→ **Records supplied**
++++

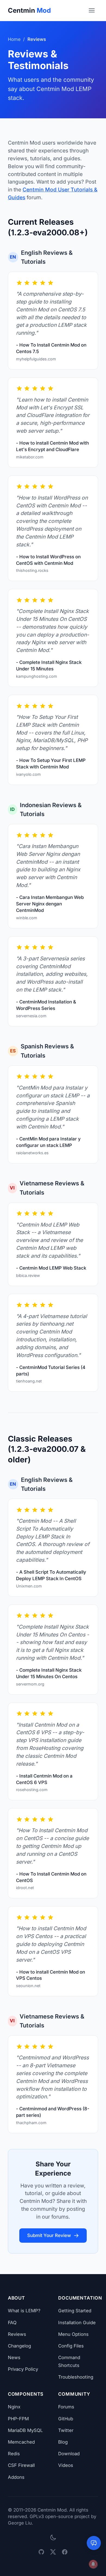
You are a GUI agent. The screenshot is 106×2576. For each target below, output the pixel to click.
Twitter (65, 2430)
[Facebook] (64, 2552)
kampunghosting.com (36, 676)
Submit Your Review (49, 2235)
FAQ (12, 2322)
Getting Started (74, 2310)
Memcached (21, 2442)
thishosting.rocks (32, 570)
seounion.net (28, 1985)
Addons (16, 2477)
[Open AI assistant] (94, 2543)
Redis (14, 2453)
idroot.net (25, 1887)
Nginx (14, 2406)
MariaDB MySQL (25, 2430)
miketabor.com (29, 457)
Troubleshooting (75, 2377)
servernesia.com (31, 1015)
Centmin (29, 10)
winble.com (26, 917)
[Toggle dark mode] (53, 2538)
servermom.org (30, 1684)
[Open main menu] (91, 10)
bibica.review (28, 1275)
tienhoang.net (29, 1381)
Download (69, 2453)
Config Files (71, 2346)
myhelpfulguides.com (36, 359)
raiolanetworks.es (32, 1152)
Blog (63, 2442)
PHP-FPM (18, 2418)
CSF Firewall (21, 2465)
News (14, 2357)
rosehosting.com (32, 1789)
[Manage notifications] (93, 2564)
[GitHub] (41, 2552)
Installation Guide (77, 2322)
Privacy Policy (23, 2369)
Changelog (19, 2346)
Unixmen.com (29, 1586)
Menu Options (73, 2334)
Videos (65, 2465)
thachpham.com (31, 2122)
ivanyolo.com (28, 774)
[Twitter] (53, 2552)
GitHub (65, 2418)
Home (14, 39)
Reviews (17, 2334)
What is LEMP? (24, 2310)
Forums (66, 2406)
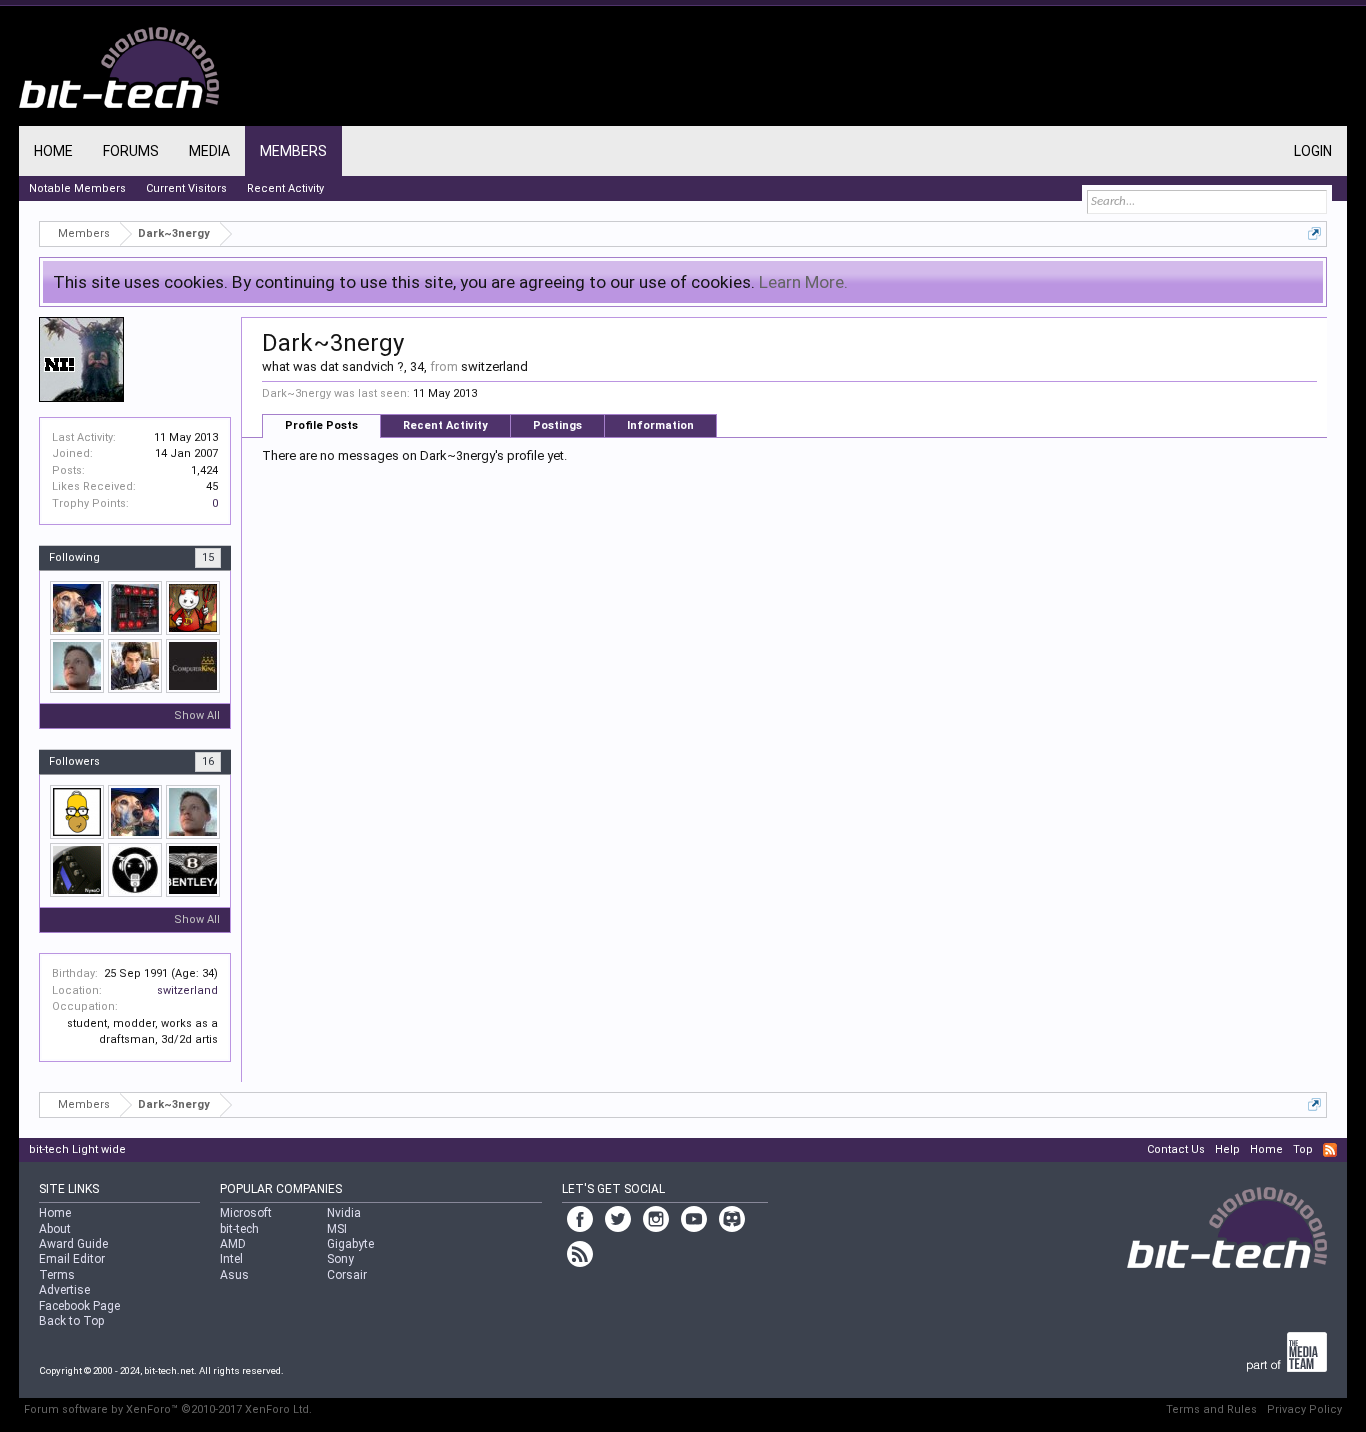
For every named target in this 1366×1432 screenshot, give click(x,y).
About (55, 1229)
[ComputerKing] (193, 666)
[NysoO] (77, 870)
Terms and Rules (1211, 1409)
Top (1303, 1149)
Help (1227, 1149)
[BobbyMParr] (193, 608)
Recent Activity (445, 425)
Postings (557, 425)
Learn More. (803, 282)
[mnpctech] (77, 608)
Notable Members (77, 188)
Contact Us (1176, 1149)
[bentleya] (193, 870)
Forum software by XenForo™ (168, 1409)
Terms (57, 1275)
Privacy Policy (1304, 1409)
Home (53, 151)
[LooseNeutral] (135, 870)
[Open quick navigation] (1314, 233)
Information (660, 425)
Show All (197, 715)
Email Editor (72, 1259)
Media (209, 151)
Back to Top (71, 1321)
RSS (1330, 1150)
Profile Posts (321, 425)
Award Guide (73, 1244)
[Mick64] (135, 608)
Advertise (64, 1290)
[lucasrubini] (77, 812)
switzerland (187, 990)
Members (293, 151)
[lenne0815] (77, 666)
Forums (131, 151)
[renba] (135, 666)
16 (208, 761)
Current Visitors (186, 188)
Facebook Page (79, 1306)
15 (208, 557)
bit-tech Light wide (77, 1149)
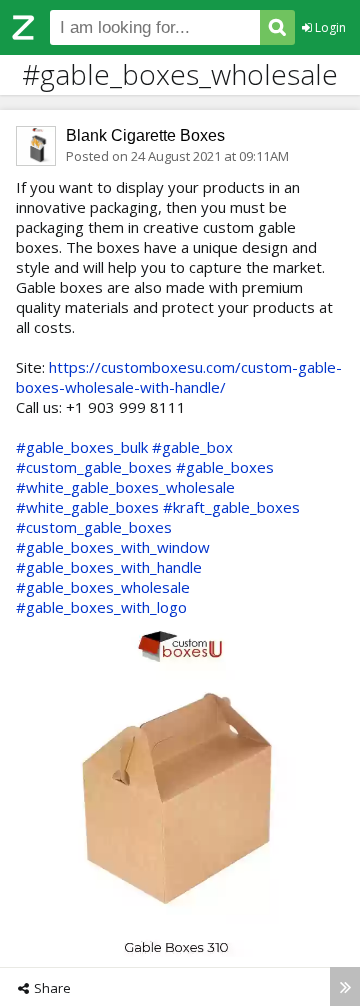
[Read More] (345, 986)
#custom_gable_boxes (94, 467)
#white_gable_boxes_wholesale (125, 487)
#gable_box (192, 447)
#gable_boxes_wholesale (103, 587)
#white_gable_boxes (87, 507)
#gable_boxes (225, 467)
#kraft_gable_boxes (231, 507)
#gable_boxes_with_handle (109, 567)
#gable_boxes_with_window (113, 547)
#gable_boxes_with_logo (101, 607)
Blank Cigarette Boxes (145, 135)
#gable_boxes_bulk (82, 447)
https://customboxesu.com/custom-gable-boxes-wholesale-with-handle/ (179, 377)
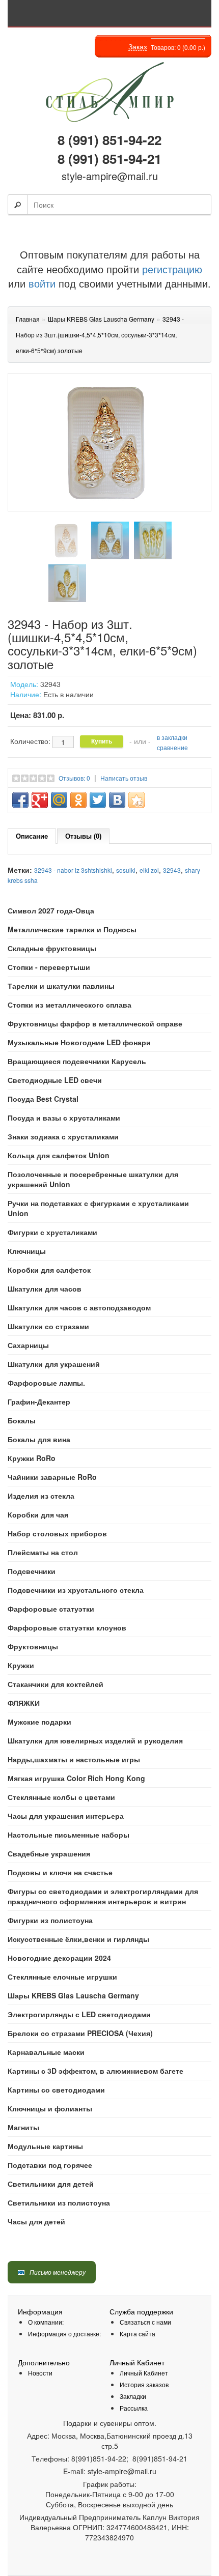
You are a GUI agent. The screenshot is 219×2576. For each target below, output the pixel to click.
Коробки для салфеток (49, 1270)
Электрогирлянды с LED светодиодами (79, 2014)
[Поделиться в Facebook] (20, 800)
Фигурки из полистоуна (50, 1920)
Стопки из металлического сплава (69, 1004)
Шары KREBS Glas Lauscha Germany (73, 1995)
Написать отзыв (123, 778)
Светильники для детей (51, 2184)
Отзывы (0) (83, 836)
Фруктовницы (33, 1646)
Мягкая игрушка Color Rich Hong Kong (76, 1778)
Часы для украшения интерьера (66, 1816)
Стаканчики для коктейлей (55, 1684)
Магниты (23, 2127)
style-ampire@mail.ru (110, 175)
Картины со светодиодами (56, 2089)
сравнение (172, 747)
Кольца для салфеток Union (59, 1155)
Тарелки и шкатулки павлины (61, 986)
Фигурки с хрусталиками (52, 1232)
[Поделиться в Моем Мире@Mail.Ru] (59, 800)
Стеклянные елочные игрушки (62, 1976)
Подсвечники (32, 1571)
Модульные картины (45, 2146)
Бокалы (22, 1420)
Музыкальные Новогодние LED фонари (79, 1042)
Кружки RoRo (32, 1458)
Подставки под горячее (50, 2165)
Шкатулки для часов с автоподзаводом (79, 1307)
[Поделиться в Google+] (40, 800)
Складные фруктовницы (52, 948)
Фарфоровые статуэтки (51, 1609)
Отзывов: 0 (74, 778)
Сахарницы (28, 1345)
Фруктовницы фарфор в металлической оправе (95, 1023)
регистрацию (170, 269)
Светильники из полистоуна (59, 2202)
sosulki (125, 870)
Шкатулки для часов (44, 1288)
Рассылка (134, 2407)
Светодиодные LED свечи (55, 1080)
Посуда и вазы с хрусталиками (64, 1117)
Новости (40, 2372)
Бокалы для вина (39, 1439)
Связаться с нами (145, 2321)
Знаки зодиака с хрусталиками (63, 1136)
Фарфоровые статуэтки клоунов (67, 1627)
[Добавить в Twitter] (98, 800)
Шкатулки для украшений (54, 1364)
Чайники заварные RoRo (52, 1477)
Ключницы (27, 1251)
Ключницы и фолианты (50, 2108)
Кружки (21, 1665)
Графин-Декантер (39, 1401)
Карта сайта (137, 2333)
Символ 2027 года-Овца (51, 910)
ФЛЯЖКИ (24, 1703)
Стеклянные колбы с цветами (61, 1797)
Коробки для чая (38, 1514)
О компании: (46, 2321)
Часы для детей (36, 2221)
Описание (32, 836)
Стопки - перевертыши (49, 967)
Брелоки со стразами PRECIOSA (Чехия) (80, 2033)
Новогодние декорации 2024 (59, 1958)
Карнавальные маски (46, 2052)
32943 (172, 870)
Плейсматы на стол (43, 1552)
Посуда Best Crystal (43, 1099)
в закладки (172, 737)
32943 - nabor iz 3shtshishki (73, 870)
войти (42, 283)
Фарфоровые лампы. (46, 1383)
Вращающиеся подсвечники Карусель (77, 1061)
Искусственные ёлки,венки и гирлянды (78, 1939)
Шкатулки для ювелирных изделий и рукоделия (95, 1740)
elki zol (149, 870)
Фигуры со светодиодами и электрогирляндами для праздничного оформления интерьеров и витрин (103, 1896)
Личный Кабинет (144, 2372)
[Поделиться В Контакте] (117, 800)
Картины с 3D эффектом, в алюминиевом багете (95, 2071)
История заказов (144, 2384)
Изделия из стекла (41, 1496)
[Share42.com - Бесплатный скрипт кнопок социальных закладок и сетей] (136, 800)
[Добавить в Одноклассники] (78, 800)
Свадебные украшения (49, 1853)
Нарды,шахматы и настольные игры (74, 1759)
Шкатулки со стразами (48, 1326)
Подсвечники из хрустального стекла (76, 1590)
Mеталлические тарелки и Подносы (72, 929)
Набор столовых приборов (57, 1533)
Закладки (133, 2396)
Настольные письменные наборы (68, 1834)
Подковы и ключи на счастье (60, 1872)
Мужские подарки (39, 1721)
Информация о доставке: (64, 2333)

++++

→ **Work order**
Could you copy the listing above exactly, without its pictures?

→ **Task solution**
You are a GUI agent. The screenshot is 106×2576. For each target below, output the pixel to click.
Twitter (65, 2430)
[Facebook] (64, 2552)
kampunghosting.com (36, 676)
Submit Your Review (49, 2235)
FAQ (12, 2322)
Getting Started (74, 2310)
Memcached (21, 2442)
thishosting.rocks (32, 570)
seounion.net (28, 1985)
Addons (16, 2477)
[Open AI assistant] (94, 2543)
Redis (14, 2453)
idroot.net (25, 1887)
Nginx (14, 2406)
MariaDB MySQL (25, 2430)
miketabor.com (29, 457)
Troubleshooting (75, 2377)
servernesia.com (31, 1015)
Centmin (29, 10)
winble.com (26, 917)
[Toggle dark mode] (53, 2538)
servermom.org (30, 1684)
[Open main menu] (91, 10)
bibica.review (28, 1275)
tienhoang.net (29, 1381)
Download (69, 2453)
Config Files (71, 2346)
myhelpfulguides.com (36, 359)
raiolanetworks.es (32, 1152)
Blog (63, 2442)
PHP-FPM (18, 2418)
CSF Firewall (21, 2465)
News (14, 2357)
rosehosting.com (32, 1789)
[Manage notifications] (93, 2564)
[GitHub] (41, 2552)
Installation Guide (77, 2322)
Privacy Policy (23, 2369)
Changelog (19, 2346)
Unixmen.com (29, 1586)
Menu Options (73, 2334)
Videos (65, 2465)
thachpham.com (31, 2122)
ivanyolo.com (28, 774)
[Twitter] (53, 2552)
GitHub (65, 2418)
Home (14, 39)
Reviews (17, 2334)
What is LEMP? (24, 2310)
Forums (66, 2406)
For every named target in this 1366×1432 screenshot, give click(x,y).
About (55, 1229)
[ComputerKing] (193, 666)
[NysoO] (77, 870)
Terms and Rules (1211, 1409)
Top (1303, 1149)
Help (1227, 1149)
[BobbyMParr] (193, 608)
Recent Activity (445, 425)
Postings (557, 425)
Learn More. (803, 282)
[mnpctech] (77, 608)
Notable Members (77, 188)
Contact Us (1176, 1149)
[bentleya] (193, 870)
Forum software by XenForo™ (168, 1409)
Terms (57, 1275)
Privacy Policy (1304, 1409)
Home (53, 151)
[LooseNeutral] (135, 870)
[Open quick navigation] (1314, 233)
Information (660, 425)
Show All (197, 715)
Email Editor (72, 1259)
Media (209, 151)
Back to Top (71, 1321)
RSS (1330, 1150)
Profile Posts (321, 425)
Award Guide (73, 1244)
[Mick64] (135, 608)
Advertise (64, 1290)
[lucasrubini] (77, 812)
switzerland (187, 990)
Members (293, 151)
[lenne0815] (77, 666)
Forums (131, 151)
[renba] (135, 666)
16 (208, 761)
Current Visitors (186, 188)
Facebook Page (79, 1306)
15 (208, 557)
bit-tech Light wide (77, 1149)
[Read More] (345, 986)
#custom_gable_boxes (94, 467)
#white_gable_boxes_wholesale (125, 487)
#gable_box (192, 447)
#gable_boxes_wholesale (103, 587)
#white_gable_boxes (87, 507)
#gable_boxes (225, 467)
#kraft_gable_boxes (231, 507)
#gable_boxes_with_handle (109, 567)
#gable_boxes_with_window (113, 547)
#gable_boxes_with_logo (101, 607)
Blank Cigarette Boxes (145, 135)
#gable_boxes_bulk (82, 447)
https://customboxesu.com/custom-gable-boxes-wholesale-with-handle/ (179, 377)
You are a GUI agent. The screenshot is 219×2576. For each target below, output the pixel to click.
Коробки для салфеток (49, 1270)
Электрогирлянды с LED светодиодами (79, 2014)
[Поделиться в Facebook] (20, 800)
Фигурки из полистоуна (50, 1920)
Стопки из металлического сплава (69, 1004)
Шары KREBS Glas Lauscha Germany (73, 1995)
Написать отзыв (123, 778)
Светильники для детей (51, 2184)
Отзывы (0) (83, 836)
Фруктовницы (33, 1646)
Мягкая игрушка Color Rich Hong Kong (76, 1778)
Часы для украшения интерьера (66, 1816)
Стаканчики для коктейлей (55, 1684)
Магниты (23, 2127)
style-ampire@mail.ru (110, 175)
Картины со светодиодами (56, 2089)
сравнение (172, 747)
Кольца для салфеток Union (59, 1155)
Тарелки и шкатулки павлины (61, 986)
Фигурки с хрусталиками (52, 1232)
[Поделиться в Моем Мире@Mail.Ru] (59, 800)
Стеклянные елочные игрушки (62, 1976)
Подсвечники (32, 1571)
Модульные картины (45, 2146)
Бокалы (22, 1420)
Музыкальные Новогодние LED фонари (79, 1042)
Кружки RoRo (32, 1458)
Подставки под горячее (50, 2165)
Шкатулки для часов с автоподзаводом (79, 1307)
[Поделиться в Google+] (40, 800)
Складные фруктовницы (52, 948)
Фарфоровые статуэтки (51, 1609)
Отзывов: 0 (74, 778)
Сахарницы (28, 1345)
Фруктовницы фарфор в металлической оправе (95, 1023)
регистрацию (170, 269)
Светильники из полистоуна (59, 2202)
sosulki (125, 870)
Шкатулки для часов (44, 1288)
Рассылка (134, 2407)
Светодиодные LED свечи (55, 1080)
Посуда и вазы с хрусталиками (64, 1117)
Новости (40, 2372)
Бокалы для вина (39, 1439)
Связаться с нами (145, 2321)
Знаки зодиака с хрусталиками (63, 1136)
Фарфоровые статуэтки клоунов (67, 1627)
[Добавить в Twitter] (98, 800)
Шкатулки для украшений (54, 1364)
Чайники заварные RoRo (52, 1477)
Ключницы (27, 1251)
Ключницы и фолианты (50, 2108)
Кружки (21, 1665)
Графин-Декантер (39, 1401)
Карта сайта (137, 2333)
Символ 2027 года-Овца (51, 910)
ФЛЯЖКИ (24, 1703)
Стеклянные колбы с цветами (61, 1797)
Коробки для чая (38, 1514)
О компании: (46, 2321)
Часы для детей (36, 2221)
Описание (32, 836)
Стопки - перевертыши (49, 967)
Брелоки со стразами PRECIOSA (Чехия) (80, 2033)
Новогодние декорации 2024 (59, 1958)
Карнавальные маски (46, 2052)
32943 (172, 870)
Плейсматы на стол (43, 1552)
Посуда Best Crystal (43, 1099)
в закладки (172, 737)
32943 - nabor iz 3shtshishki (73, 870)
войти (42, 283)
Фарфоровые лампы. (46, 1383)
Вращающиеся подсвечники Карусель (77, 1061)
Искусственные ёлки,венки и гирлянды (78, 1939)
Шкатулки для ювелирных изделий и рукоделия (95, 1740)
elki zol (149, 870)
Фигуры со светодиодами и электрогирляндами для праздничного оформления интерьеров и витрин (103, 1896)
Личный Кабинет (144, 2372)
[Поделиться В Контакте] (117, 800)
Картины с 3D эффектом, в алюминиевом багете (95, 2071)
История заказов (144, 2384)
Изделия из стекла (41, 1496)
[Share42.com - Бесплатный скрипт кнопок социальных закладок и сетей] (136, 800)
[Добавить в Одноклассники] (78, 800)
Свадебные украшения (49, 1853)
Нарды,шахматы и настольные игры (74, 1759)
Шкатулки со стразами (48, 1326)
Подсвечники из хрустального стекла (76, 1590)
Mеталлические тарелки и Подносы (72, 929)
Набор столовых приборов (57, 1533)
Закладки (133, 2396)
Настольные письменные наборы (68, 1834)
Подковы и ключи на счастье (60, 1872)
Мужские подарки (39, 1721)
Информация о доставке: (64, 2333)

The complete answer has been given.